### ABOUT THIS TASK
Answer these questions from the fault-system abstract below:
(a) In which basin does the studied extensional growth fault system lie?
(b) What progression of deformation does the microstructural analysis of fault core rocks indicate?
(c) How many pages does the article have?

=== SOURCE DOCUMENT ===

Article ID Journal Published Year Pages File Type
4694435 Tectonophysics 2008 16 Pages PDF
Abstract
Fault tip regions, relay ramps and accommodation zones in between major segments of extensional fault systems provide zones of additional structural and stratigraphic complexities and also significantly affect their hydraulic behaviour. The great interest for both academic and industrial purposes encouraged specific studies of fault tip regions that, in some cases, produced controversial results. We approached the study of fault tip regions by integrating structural, AMS and stratigraphic analyses of the tip of an extensional growth fault system in the Tarquinia basin, on the Tyrrhenian side of the Northern Apennines. Detailed structural mapping indicates the occurrence of systematic relationships between the orientation of the main subsidiary fault zones, the orientation and position of the two main joint sets developed in the fault damage zones, and the overprinting relationships between the two main joint sets themselves. Microstructural analysis of fault core rocks indicates a progression of deformation from soft-sediment to brittle conditions. The AMS study supports the evolution of deformation under a constantly oriented stress field. By combining this multidisciplinary information we propose an evolutionary model for the tip of the extensional growth fault system that accounts for the progressively changing sediment rheological properties, and for the time dependent subsidiary deformation pattern by invoking the interplay between the regional stress field and the local, kinematically-derived one by fault activity. We also speculate on the overall implications for fluid flow of the proposed evolutionary model.

=== DATASET ENTRIES ===

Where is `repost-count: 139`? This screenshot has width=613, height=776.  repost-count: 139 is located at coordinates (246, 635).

===
=== DATASET ENTRIES ===

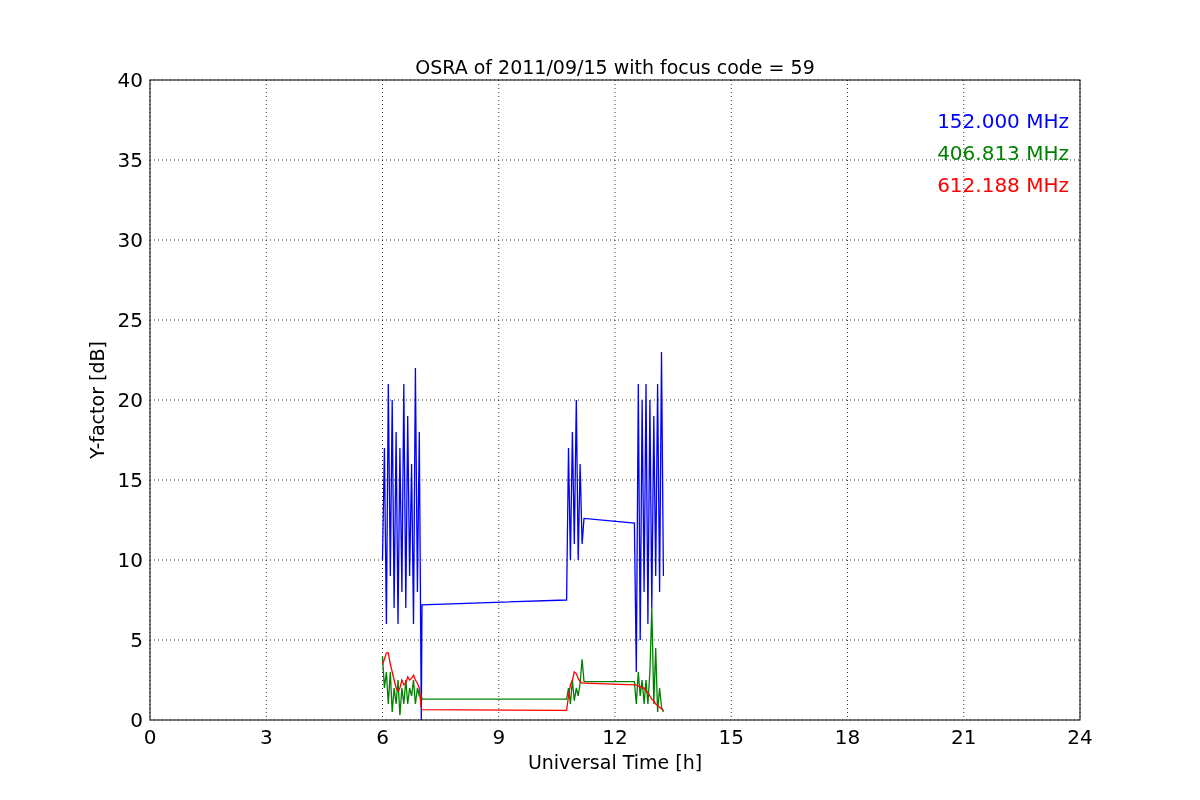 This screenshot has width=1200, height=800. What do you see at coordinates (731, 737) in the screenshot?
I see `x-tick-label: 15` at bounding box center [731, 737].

===

### EXPECTED OUTPUT
(a) The Tarquinia basin, on the Tyrrhenian side of the Northern Apennines.
(b) A progression from soft-sediment to brittle conditions.
(c) 16 pages.